このページで学べること|IF・AND・ORの違いと使い方
前回は、SUMIFやCOUNTIFを通して「条件を指定して集計する」方法を学びました。
今回は、その基本となるIF関数を一緒に学んでいきましょう。

この物語の案内役MISATOです。
今回は、「条件」による判別の関数を学んでいきましょう。
舞台は、診療所。発熱のあるなしで、IF関数さんが活躍している様子をのぞいてみましょう。
【IF関数の使い方】条件を指定して振り分けする


検温お願いします。
36.7度。では、こちらへどうぞ。

IFさん、今はどんなお仕事をされているのですか?

はい、今は37.5度以上の患者様を「発熱外来」にご案内しております。



式の説明をお願いできますか?

患者様をお待たせしているので手短に参りますわね。
まず、37.5度以上という条件を提示、
そうであれば「発熱外来」
違うのであれば、「通常診療」と表示させる式ですの。

その「そうであれば」というのは「TRUE」ということでしょうか?


ええ。初学者の方々は、TRUEや真といわれても正直つかみにくいと思いますわ。
簡単にいうと、条件が当てはまるならTRUEで、当てはまらないのであればFALSEですの。
=IF( 条件, 条件が成り立つ時の値, 成り立たない場合の値 )
補足:条件が成り立つ=TRUE、成り立たない=FALSE
今回F2に入力した式: =IF( C2>=37.5, “発熱外来“, “通常診療” )

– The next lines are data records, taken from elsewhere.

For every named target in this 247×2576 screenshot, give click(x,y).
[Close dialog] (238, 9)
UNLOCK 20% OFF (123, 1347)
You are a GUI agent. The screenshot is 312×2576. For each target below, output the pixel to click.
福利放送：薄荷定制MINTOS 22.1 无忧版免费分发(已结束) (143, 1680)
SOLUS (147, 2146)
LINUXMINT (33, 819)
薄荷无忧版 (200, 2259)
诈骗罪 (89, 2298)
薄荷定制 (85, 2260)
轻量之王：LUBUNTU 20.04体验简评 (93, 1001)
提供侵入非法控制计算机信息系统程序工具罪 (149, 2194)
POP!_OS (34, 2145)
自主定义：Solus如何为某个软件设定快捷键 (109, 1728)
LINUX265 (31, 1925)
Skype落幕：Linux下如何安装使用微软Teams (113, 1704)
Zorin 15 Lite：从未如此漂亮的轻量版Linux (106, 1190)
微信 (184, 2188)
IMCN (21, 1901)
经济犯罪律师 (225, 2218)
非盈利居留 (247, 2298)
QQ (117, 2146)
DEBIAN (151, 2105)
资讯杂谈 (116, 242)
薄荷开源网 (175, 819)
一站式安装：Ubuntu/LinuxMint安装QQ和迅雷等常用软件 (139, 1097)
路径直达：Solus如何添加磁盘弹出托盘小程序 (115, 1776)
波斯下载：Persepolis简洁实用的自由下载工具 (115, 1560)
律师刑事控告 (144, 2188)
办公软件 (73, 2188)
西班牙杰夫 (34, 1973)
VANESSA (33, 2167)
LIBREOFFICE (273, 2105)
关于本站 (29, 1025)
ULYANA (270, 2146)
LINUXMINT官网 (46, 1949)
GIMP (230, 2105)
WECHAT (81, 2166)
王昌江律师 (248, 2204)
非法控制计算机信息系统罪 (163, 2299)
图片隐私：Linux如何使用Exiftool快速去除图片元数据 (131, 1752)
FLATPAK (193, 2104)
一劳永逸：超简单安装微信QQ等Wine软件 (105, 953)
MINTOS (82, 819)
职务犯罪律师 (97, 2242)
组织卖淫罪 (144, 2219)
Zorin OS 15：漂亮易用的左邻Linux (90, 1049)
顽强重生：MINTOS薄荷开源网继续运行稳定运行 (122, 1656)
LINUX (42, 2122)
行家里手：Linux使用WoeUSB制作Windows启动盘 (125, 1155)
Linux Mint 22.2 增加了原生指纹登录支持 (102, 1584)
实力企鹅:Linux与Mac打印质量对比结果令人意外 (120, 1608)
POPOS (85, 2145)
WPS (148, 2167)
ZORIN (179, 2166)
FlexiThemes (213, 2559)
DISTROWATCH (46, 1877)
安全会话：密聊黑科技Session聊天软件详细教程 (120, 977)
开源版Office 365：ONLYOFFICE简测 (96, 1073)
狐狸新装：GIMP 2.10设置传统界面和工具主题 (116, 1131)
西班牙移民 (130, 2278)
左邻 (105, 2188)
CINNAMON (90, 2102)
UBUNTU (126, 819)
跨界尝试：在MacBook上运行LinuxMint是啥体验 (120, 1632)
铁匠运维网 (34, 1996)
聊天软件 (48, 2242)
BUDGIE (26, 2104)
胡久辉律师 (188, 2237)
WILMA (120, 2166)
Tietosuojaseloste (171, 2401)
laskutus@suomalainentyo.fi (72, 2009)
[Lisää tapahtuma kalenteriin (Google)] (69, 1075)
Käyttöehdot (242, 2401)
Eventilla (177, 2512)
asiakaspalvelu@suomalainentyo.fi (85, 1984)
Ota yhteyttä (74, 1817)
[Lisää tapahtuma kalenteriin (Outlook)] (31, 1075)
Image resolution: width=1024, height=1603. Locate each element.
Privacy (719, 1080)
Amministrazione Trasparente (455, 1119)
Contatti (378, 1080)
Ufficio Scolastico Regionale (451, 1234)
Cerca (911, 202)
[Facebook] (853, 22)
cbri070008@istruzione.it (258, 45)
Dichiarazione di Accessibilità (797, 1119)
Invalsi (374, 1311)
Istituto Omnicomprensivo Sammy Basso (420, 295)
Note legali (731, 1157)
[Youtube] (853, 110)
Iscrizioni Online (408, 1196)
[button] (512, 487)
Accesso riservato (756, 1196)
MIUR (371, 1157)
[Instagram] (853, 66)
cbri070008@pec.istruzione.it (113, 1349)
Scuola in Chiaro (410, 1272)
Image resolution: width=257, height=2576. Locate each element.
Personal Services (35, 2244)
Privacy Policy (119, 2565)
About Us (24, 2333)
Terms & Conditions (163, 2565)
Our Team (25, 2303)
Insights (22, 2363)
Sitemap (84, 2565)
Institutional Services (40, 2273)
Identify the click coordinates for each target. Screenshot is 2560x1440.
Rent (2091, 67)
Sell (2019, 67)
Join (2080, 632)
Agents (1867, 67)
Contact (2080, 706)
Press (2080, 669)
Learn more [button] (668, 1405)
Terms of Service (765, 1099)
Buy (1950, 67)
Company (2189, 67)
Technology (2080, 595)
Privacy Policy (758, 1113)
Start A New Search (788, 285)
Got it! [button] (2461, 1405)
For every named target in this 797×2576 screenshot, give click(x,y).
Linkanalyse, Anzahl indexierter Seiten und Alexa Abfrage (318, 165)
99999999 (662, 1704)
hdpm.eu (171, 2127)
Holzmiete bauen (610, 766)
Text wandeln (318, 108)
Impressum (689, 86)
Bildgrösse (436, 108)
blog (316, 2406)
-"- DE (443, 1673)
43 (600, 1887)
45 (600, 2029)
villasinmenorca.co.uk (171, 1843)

「以上」を表すものが【 >= 】であることもポイントですね。
間違えて【 => 】と書かないように気をつけましょう。
【AND関数の使い方】複数条件の同時抽出


発熱があり、かつ咳がある患者さまの抽出にはあの方とご一緒でなければならないわ。

「あの方」とは…?

私、AND関数のことよ。
さぁ、IF様。発熱外来へ一緒に参りましょう。


私とIF様が同時判断すれば、「発熱」かつ「咳あり」を判断できますわ。

G2に入力された式: =IF(AND(C2>=37.5,D2=”あり”),”隔離室”,”発熱外来”)

ごめんなさい。式の意味が全くわかりません。
1つずつ解説してもらってもいいですか?

まず、私は複数条件が全て合致していれば「TRUE」を返す関数なの。
全てクリアしなければ「FALSE」を返すわ。
今回であれば、まずはこうね。
=AND(C2>=37.5, D2=”あり”)

“37.5以上”で、咳”あり”の場合にTRUEを返す、ということですか?
熱があるけど咳がない、または熱はないけど咳はある場合は「FALSE」…?

あら、あなた賢いわね。その通りよ。
TRUEと判断した結果を、IF様にお渡しするのが、私の役目。

IF関数さんは、条件→TRUE→FALSEの順番に書くので、最初にANDさんに活躍してもらうというわけですね!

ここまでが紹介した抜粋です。